Miller and Thorsen (2003) described spirituality and religion as distinct but related constructs, characterizing religion as a primarily social phenomenon and spirituality as an individual’s engagement with the sacred. Miller and Thorsen’s article presented an objectivist approach to studying R/S. This approach assumes that the phenomena studied (e.g. religious and spiritual beliefs) can be examined as external objects independent of the observer. The approach also assumes that a systematic analysis of R/S phenomena will lead to universal conclusions. Objectivist approaches are often contrasted with constructivist approaches. Constructivist approaches study human behavior within the contexts and relationships in which it occurs, assuming that that the phenomena studied cannot be separated from the observer (Parks, 2003). Many authors have advocated including constructivist approaches to working with spiritual and religious issues, especially when working with people from religious and ethnic minority groups (McCabe, 2007; Parks, 2003; Yeh, Hunter, Madan-Bahel, Chiang, & Arora, 2004). Harley (2006) discussed the need for health care models that embrace both paradigms, noting that the biomedical model is “not well equipped to analyze the experiential or political dimensions of health, especially those of indigenous healing knowledge embedded in alternative epistemologies” (p. 436).

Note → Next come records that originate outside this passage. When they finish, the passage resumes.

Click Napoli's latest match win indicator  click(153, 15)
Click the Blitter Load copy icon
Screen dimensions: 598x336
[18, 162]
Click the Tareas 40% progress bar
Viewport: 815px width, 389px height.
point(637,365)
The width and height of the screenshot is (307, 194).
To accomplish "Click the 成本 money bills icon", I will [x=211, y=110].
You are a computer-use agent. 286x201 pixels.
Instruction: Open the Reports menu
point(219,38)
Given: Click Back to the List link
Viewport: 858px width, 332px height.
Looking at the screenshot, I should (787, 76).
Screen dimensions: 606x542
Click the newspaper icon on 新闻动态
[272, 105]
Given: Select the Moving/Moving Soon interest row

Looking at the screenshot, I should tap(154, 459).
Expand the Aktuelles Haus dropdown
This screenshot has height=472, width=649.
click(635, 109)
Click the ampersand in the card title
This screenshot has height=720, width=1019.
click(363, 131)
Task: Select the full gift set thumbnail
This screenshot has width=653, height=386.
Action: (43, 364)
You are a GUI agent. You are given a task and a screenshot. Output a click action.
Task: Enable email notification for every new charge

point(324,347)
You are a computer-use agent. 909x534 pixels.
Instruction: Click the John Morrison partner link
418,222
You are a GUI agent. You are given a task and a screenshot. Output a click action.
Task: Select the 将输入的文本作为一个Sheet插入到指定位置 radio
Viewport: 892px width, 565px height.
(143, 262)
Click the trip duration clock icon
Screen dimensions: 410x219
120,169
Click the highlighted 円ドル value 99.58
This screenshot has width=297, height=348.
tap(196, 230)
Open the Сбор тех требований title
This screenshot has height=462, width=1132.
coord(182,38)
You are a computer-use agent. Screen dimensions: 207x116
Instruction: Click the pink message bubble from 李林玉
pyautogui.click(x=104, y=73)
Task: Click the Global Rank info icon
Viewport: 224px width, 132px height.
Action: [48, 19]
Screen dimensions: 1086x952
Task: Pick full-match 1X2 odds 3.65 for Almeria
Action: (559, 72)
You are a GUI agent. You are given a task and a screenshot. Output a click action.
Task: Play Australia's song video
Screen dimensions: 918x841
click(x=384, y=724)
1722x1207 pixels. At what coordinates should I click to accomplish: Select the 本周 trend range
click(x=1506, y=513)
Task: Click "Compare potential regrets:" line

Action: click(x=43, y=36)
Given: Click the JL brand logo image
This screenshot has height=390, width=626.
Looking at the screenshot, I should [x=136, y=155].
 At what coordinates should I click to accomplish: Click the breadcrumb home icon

Therapists working with these populations, or with clients holding earth-based and eclectic R/S beliefs need to be able to provide culturally congruent interventions. Counselors should be aware that clients who embrace shamanic techniques may also utilize other spiritual practices, rituals, and work with faith healers as a part of their healing. Therapists who wish to understand the belief systems of such clients might look to the theoretical framework of participatory empiricism as a way of understanding how energy work, rituals, or shamanic journeys done by others may help their clients in their healing process.
Research is beginning to show that using these techniques on their own can result in increased health outcomes. To date the studies examining the efficacy of these techniques have been small and these findings should be seen as tentative until more research has been conducted.